• **EXERCISE DETAILS**
Below are several records. Retype exactly those lines running from the one with "Like the DSA" through the one with "is (965, 600).", end lines included, and no others.

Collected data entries
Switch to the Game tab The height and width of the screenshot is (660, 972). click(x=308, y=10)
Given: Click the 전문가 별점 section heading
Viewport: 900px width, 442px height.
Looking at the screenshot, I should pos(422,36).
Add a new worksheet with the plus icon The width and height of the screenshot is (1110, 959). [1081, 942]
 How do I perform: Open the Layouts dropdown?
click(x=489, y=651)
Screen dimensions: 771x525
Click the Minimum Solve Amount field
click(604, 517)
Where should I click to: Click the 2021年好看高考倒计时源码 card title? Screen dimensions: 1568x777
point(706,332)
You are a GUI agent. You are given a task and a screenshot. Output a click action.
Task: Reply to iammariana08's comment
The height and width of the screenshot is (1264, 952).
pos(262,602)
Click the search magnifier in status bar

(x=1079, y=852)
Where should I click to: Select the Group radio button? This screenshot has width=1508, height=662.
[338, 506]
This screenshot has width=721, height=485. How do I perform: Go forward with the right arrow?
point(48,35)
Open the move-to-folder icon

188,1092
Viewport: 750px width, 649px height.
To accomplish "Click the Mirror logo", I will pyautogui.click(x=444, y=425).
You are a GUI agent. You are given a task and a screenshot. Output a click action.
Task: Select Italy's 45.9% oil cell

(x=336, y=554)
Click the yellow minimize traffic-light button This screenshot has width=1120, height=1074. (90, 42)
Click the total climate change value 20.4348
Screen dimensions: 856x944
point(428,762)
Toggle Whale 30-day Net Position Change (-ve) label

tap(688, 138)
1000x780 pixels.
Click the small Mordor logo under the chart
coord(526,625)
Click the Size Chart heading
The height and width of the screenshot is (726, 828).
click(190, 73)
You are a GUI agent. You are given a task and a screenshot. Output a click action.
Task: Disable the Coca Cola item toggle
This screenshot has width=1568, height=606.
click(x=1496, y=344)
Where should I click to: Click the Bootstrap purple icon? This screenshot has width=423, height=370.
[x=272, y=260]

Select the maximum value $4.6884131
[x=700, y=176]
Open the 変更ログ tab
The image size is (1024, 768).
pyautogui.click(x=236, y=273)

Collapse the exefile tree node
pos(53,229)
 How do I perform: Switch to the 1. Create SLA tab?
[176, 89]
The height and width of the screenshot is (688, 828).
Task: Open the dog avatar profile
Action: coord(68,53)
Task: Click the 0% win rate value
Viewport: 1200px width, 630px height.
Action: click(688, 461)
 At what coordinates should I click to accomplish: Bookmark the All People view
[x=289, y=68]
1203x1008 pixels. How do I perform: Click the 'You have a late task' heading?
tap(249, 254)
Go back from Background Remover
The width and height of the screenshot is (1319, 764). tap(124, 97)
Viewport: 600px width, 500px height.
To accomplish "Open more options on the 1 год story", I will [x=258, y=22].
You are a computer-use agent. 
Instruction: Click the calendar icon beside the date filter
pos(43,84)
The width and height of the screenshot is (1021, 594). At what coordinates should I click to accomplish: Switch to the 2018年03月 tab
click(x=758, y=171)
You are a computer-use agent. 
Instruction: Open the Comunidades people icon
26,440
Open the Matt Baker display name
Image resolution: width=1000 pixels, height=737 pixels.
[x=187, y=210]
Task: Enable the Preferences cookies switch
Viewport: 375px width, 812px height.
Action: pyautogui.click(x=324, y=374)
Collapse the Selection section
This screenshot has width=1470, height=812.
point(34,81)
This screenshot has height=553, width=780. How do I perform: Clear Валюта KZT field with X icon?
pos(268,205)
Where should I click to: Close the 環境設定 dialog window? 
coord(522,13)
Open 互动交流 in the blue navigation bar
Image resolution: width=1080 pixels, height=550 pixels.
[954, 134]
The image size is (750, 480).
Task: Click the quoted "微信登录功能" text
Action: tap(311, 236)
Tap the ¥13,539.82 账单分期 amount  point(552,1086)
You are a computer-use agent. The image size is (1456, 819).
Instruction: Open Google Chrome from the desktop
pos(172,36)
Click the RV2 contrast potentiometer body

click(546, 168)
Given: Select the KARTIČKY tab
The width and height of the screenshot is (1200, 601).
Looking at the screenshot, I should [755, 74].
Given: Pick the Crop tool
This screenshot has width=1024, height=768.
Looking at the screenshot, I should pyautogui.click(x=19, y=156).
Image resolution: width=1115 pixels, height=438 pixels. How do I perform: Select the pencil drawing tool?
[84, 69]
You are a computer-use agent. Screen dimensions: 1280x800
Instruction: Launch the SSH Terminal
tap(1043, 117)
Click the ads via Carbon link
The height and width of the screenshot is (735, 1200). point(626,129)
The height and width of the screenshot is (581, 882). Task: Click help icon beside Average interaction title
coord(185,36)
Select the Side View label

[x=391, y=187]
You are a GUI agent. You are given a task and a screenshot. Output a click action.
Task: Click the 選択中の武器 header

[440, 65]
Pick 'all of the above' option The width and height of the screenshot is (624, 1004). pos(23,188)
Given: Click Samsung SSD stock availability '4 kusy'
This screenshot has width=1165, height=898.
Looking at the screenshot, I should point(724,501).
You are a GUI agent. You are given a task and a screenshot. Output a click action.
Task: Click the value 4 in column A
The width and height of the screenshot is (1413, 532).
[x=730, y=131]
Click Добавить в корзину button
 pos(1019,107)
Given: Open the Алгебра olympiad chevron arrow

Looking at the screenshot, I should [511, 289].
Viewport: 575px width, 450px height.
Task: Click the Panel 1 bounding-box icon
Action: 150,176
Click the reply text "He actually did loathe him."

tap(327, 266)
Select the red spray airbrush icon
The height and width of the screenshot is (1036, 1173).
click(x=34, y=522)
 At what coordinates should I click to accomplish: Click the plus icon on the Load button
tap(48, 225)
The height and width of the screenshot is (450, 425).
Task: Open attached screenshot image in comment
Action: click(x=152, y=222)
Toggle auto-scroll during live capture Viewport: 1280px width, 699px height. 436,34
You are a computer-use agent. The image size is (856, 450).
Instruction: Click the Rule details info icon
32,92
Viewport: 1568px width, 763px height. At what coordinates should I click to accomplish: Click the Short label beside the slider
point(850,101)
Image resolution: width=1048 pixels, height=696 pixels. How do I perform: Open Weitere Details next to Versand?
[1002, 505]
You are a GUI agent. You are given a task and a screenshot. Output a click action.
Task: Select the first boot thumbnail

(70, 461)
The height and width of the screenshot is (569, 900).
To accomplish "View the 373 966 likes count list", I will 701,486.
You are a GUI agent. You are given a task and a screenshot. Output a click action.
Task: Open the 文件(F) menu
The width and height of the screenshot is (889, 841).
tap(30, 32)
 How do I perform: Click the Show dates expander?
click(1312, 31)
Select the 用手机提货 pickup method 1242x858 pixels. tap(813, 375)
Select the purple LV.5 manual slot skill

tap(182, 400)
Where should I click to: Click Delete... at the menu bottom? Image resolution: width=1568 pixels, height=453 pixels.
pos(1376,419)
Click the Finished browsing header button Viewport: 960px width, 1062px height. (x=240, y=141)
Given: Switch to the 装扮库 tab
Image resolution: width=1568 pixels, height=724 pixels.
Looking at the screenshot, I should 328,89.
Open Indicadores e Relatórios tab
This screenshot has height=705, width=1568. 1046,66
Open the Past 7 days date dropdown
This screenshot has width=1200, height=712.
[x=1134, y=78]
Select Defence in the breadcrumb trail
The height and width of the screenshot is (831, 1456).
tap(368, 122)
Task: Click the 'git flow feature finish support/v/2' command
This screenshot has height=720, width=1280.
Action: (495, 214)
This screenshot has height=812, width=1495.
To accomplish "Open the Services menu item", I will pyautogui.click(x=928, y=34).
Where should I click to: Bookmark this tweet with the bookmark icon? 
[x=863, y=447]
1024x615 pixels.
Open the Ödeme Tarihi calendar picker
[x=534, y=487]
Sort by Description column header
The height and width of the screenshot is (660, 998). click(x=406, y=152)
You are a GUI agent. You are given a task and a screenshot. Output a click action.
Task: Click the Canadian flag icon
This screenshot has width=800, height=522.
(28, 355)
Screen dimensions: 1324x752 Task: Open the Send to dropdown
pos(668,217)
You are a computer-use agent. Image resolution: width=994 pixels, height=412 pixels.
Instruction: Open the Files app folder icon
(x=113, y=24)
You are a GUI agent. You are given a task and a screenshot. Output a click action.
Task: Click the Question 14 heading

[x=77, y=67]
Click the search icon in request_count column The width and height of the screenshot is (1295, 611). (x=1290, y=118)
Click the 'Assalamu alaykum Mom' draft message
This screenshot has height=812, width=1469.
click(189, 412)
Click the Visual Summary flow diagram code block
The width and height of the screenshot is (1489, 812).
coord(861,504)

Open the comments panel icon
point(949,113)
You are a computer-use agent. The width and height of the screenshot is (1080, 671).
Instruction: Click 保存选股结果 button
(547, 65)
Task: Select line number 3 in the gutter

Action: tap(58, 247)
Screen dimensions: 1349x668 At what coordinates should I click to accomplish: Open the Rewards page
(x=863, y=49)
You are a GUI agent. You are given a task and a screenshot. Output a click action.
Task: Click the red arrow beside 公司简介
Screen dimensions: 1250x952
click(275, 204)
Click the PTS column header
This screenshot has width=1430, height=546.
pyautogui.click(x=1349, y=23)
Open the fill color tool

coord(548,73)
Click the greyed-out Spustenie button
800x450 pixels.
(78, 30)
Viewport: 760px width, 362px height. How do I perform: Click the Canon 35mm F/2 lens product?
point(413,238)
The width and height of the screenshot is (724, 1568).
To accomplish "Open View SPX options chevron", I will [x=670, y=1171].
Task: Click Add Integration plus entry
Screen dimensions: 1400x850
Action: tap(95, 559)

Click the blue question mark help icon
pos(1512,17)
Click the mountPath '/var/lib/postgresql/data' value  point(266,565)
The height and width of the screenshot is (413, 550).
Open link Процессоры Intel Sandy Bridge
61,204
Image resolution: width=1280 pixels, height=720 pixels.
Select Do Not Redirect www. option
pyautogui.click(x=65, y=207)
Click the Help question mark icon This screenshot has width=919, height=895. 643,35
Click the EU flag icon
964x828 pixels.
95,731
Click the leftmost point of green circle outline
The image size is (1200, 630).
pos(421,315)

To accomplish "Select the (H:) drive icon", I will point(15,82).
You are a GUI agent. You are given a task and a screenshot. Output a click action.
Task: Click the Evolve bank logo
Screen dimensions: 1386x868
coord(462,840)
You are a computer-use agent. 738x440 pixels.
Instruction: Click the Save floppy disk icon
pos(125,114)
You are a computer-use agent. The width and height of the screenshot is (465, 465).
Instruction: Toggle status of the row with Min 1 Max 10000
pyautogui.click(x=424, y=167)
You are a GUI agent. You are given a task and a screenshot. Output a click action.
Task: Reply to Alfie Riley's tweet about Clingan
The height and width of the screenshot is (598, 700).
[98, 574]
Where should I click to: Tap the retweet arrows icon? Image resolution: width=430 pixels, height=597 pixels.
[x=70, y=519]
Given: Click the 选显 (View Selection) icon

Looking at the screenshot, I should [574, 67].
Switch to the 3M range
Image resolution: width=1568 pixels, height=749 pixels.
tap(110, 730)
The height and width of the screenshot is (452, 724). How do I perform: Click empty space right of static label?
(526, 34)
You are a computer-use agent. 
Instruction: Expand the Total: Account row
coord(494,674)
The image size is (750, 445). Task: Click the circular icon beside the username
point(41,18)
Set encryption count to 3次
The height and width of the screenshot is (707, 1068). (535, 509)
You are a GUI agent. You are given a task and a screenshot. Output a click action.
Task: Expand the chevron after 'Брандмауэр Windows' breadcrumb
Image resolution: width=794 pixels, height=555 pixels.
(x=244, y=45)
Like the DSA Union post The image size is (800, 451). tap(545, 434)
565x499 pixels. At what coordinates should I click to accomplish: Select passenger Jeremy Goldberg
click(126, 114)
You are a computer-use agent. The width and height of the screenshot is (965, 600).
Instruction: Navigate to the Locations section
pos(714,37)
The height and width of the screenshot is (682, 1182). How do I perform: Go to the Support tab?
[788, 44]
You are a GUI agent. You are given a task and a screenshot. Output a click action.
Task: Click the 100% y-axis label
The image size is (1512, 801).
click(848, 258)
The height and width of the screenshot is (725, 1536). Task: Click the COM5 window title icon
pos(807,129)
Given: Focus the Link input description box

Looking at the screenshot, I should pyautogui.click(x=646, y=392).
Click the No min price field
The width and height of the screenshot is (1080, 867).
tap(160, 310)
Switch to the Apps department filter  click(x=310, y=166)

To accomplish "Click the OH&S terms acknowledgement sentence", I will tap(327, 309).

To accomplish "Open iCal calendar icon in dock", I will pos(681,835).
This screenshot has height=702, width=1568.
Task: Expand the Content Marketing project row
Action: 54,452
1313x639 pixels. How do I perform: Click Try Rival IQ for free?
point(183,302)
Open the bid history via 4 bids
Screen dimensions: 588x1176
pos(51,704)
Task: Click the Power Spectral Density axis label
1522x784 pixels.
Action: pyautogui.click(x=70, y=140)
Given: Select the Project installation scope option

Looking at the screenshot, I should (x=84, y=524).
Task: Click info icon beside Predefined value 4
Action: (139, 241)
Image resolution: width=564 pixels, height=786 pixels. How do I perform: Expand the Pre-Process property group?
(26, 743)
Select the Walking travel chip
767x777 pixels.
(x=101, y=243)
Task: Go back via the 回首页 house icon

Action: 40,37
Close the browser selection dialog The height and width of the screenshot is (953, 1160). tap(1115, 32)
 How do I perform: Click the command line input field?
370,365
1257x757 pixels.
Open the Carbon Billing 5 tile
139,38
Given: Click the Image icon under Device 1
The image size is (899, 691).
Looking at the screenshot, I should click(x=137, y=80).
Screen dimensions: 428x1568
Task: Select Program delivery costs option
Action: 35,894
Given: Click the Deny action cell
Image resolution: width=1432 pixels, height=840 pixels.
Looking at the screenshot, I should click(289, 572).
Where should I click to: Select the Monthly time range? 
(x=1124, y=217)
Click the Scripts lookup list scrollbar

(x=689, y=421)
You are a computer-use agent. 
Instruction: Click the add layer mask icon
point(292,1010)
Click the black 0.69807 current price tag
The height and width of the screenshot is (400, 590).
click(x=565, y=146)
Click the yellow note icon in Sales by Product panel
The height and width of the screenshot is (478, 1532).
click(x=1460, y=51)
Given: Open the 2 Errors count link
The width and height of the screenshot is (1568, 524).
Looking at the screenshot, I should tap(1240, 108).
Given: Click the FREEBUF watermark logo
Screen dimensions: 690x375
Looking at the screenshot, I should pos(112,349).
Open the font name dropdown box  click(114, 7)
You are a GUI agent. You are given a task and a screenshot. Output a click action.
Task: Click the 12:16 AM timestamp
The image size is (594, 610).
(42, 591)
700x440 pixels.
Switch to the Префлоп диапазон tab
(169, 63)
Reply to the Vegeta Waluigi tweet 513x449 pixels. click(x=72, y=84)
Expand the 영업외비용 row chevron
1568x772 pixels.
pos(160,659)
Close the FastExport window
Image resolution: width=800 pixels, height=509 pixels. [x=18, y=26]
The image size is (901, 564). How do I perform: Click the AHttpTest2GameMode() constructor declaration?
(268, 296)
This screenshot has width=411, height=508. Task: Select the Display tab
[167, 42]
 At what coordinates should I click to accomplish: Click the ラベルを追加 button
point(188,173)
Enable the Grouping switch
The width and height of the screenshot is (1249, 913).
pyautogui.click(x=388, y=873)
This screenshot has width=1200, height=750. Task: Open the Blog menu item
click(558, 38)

• **FINAL ANSWER**
Like the DSA Union post The image size is (800, 451). tap(545, 434)
565x499 pixels. At what coordinates should I click to accomplish: Select passenger Jeremy Goldberg
click(126, 114)
You are a computer-use agent. The width and height of the screenshot is (965, 600).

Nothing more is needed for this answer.